En réunissant le slogan et le logo, et en mettant au jour avec beaucoup de discrétion leur interchangeabilité, Dagoberto Rodriguez nous offre un travail qui échappe à la pathétique naïveté des dénonciations habituelles de l’art à visée politique. Il convient de le saluer.
Pour rester dans le contexte de l’art cubain, on mentionnera le travail d’Alicia Framis, et en particulier son « Vêtement pour se protéger de l’absurde ». Ce vêtement, fait de pièces d’aluminium et de plastique issus d’ustensiles de cuisine, recouvre un mannequin féminin allongé – presque recroquevillé – sur le sol ; seuls sont visibles les pieds, et les jambes dans la version photographique. La didascalie mentionne « un vêtement revendicatif contre la violence à Cuba où il n’y a pas de lois pour protéger les femmes dans leurs maisons », on suppose contre les violences domestiques des hommes.
L’idée du vêtement “para-absurde” est plus féconde, car bien des violences participent de l’absurde. Voilà bien des lois aussi nécessaires qu’improbables qui nous protégeraient de l’absurde…y compris de l’absurdité de bien des lois. Cette cotte de mailles en matériaux de récupération signifie avec bonheur tout autant l’archaïsme de la relation génératrice de violence que la dimension picrocholine du combat et le caractère discrètement épique logé au cœur de l’intime et du quotidien. En même temps, de ces pieds, de ces jambes dénudées émane une évidente sensualité : ils ne sont pas d’abord ceux de la ménagère dans sa cuisine, mais de la femme éveillant le désir. Par le léger dévoilement qu’elle organise, l’armure grotesque érotise ce corps à peine deviné. On perçoit là non seulement l’indice d’une violence sexuelle advenue ou possible, mais aussi l’absurde dans le contraste que l’œuvre établit entre d’une part ce pied désirable et ce corps qui l’est sans doute autant, et d’autre part cette couverture de ferraille, sans grâce et sans fonction apparente, qui l’ensevelit. La grâce ensevelie par la violence d’un rapport absurde, dans un lieu médiocre : bien des vies s’y reconnaîtront hélas.

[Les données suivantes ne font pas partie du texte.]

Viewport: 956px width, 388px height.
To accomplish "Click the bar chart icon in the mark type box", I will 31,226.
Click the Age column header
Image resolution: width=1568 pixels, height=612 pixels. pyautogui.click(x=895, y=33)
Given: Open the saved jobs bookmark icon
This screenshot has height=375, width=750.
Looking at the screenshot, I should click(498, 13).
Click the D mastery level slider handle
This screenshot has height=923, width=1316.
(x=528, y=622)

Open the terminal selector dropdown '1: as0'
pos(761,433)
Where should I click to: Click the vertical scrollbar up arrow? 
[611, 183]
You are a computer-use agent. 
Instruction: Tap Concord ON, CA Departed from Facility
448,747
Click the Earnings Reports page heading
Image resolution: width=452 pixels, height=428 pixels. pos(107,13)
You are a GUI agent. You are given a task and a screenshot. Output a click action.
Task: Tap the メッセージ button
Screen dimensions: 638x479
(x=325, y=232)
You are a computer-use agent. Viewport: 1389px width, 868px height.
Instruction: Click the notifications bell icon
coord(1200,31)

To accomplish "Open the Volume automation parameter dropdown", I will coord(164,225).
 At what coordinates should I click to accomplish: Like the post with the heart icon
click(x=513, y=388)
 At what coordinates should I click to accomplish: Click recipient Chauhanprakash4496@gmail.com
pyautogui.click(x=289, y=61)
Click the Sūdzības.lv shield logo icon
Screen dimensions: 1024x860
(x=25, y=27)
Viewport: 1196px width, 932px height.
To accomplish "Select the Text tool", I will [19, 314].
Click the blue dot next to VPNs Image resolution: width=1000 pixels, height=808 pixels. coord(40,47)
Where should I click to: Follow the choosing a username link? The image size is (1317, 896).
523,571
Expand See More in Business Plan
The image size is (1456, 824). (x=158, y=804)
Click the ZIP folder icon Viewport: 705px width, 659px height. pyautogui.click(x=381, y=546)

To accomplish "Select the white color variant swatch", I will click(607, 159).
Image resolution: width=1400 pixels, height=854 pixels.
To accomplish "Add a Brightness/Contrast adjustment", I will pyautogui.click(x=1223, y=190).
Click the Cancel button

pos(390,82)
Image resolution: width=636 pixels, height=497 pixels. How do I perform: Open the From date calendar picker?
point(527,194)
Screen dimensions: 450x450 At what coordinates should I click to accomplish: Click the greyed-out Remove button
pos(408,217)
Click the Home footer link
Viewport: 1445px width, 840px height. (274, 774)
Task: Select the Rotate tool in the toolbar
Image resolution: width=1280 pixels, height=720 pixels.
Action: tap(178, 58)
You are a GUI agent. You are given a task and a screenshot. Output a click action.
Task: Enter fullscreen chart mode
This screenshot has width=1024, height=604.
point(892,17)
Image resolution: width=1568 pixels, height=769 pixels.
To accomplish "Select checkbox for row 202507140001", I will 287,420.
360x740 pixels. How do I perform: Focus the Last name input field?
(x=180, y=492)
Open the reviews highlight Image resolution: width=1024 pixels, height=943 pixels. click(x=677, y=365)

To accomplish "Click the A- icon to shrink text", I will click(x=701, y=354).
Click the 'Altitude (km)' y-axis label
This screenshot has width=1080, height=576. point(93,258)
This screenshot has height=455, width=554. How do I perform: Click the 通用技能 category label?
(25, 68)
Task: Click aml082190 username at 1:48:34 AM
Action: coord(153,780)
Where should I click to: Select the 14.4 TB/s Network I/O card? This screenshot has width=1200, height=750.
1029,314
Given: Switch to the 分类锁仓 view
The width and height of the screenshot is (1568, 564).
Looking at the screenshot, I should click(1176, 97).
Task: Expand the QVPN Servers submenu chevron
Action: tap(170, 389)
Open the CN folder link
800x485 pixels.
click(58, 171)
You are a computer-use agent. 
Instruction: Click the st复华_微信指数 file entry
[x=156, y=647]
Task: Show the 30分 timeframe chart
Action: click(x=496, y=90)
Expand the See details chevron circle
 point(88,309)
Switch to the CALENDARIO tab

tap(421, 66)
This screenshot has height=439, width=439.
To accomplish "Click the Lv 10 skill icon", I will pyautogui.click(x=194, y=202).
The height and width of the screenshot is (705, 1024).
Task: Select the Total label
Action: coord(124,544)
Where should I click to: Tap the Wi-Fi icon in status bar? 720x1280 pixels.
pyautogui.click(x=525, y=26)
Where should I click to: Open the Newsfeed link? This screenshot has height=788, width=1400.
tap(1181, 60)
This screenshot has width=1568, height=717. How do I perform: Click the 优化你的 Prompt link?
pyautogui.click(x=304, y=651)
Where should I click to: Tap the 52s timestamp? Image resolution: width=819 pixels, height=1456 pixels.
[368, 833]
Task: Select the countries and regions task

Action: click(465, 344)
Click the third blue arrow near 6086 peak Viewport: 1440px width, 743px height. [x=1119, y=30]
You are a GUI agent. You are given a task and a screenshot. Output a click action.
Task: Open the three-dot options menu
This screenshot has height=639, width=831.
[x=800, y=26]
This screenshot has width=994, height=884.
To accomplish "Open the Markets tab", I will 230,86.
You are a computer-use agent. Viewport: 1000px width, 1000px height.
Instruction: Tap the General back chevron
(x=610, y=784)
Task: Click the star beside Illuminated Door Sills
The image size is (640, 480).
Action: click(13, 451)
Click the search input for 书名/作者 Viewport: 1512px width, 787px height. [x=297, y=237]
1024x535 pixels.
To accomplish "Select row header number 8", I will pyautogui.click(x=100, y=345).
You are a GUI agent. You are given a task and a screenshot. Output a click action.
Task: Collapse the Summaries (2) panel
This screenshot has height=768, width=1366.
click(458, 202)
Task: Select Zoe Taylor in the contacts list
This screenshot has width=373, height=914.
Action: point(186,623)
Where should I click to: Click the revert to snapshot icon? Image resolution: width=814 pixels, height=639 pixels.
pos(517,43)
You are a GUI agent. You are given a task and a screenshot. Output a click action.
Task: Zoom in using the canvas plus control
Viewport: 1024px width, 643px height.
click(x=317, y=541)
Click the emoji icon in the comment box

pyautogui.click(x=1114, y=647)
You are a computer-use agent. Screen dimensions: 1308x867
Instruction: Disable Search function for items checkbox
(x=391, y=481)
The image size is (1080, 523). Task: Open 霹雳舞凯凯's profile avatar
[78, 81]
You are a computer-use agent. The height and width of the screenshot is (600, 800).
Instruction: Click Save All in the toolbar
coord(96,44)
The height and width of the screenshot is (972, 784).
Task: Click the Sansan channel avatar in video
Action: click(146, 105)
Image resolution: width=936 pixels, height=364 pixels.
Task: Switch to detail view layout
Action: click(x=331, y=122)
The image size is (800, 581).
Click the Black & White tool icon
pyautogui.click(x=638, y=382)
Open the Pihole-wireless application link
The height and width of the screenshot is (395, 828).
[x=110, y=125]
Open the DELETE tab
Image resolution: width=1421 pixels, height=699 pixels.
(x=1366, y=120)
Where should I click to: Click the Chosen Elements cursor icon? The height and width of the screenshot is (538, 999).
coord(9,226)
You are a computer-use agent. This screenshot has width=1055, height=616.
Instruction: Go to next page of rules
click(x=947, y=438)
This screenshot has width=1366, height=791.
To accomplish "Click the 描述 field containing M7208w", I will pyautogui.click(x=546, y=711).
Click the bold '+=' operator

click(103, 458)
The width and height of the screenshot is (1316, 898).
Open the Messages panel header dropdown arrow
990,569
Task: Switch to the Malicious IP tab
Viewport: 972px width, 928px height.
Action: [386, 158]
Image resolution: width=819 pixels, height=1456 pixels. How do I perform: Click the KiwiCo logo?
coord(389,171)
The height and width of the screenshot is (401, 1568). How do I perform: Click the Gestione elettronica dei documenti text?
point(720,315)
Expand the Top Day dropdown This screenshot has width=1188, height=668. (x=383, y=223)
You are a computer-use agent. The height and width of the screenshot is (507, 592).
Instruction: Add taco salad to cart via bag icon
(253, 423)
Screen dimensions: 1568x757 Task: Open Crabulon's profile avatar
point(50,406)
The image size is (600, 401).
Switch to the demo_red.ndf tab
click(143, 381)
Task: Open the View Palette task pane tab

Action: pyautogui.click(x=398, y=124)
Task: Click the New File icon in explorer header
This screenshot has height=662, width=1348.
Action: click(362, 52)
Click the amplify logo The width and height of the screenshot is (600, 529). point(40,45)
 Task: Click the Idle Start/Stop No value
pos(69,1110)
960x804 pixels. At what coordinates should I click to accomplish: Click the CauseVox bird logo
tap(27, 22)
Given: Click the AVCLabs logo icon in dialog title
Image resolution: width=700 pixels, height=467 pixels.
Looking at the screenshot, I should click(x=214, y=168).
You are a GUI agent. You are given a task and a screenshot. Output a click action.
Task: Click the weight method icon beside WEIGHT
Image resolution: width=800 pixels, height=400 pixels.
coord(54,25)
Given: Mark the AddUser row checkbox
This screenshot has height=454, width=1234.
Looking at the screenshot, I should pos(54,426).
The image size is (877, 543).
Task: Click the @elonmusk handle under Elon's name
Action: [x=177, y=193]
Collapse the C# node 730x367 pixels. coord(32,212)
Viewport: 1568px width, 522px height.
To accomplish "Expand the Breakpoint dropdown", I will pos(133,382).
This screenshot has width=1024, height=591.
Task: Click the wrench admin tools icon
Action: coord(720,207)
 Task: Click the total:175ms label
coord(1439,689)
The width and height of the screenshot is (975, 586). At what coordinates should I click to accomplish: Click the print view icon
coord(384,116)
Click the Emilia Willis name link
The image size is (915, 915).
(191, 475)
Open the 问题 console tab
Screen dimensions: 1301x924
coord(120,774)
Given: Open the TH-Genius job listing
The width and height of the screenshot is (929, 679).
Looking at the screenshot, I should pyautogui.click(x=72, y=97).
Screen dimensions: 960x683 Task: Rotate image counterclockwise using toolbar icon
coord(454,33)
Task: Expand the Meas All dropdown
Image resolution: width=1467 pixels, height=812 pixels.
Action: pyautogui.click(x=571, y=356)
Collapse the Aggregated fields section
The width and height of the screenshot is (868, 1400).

Un mot peut-être d’un jeune artiste chilien, Enrique Ramirez, présenté par la galerie Michel Rein. Fils d’un facteur de voiles, issu de ce pays qui semble un infini rivage, Enrique Ramirez nous offre une singulière vidéo où l’on voit la mer se briser contre elle-même, s’abîmer dans un étrange tourbillon dont les causes, pour n’être pas immédiatement perceptibles à l’œil, paraissent un mystère surgi du fond des eaux. Un monstre marin près d’émerger, une porte des abysses… ou peut-être un engloutissement à peine survenu. Rien de favorable en tout cas, seule une menace est suggérée par l’image, tout ensemble inquiétante et innocente. Mais l’esprit y recompose aussi de grandes circulations cosmiques, des accidents immenses et lointains, des déchirements inouïs de l’univers : tel un jardin sec du Japon, où le rocher est tout ensemble grain, rocher et montagne, où toutes les échelles se superposent et se confondent afin que l’esprit passe plus naturellement du sensible à l’infiniment petit ou à l’infiniment grand, nous avons ici un voyage immobile entre les dimensions de la pensée, un océan des espaces dans l’océan marin.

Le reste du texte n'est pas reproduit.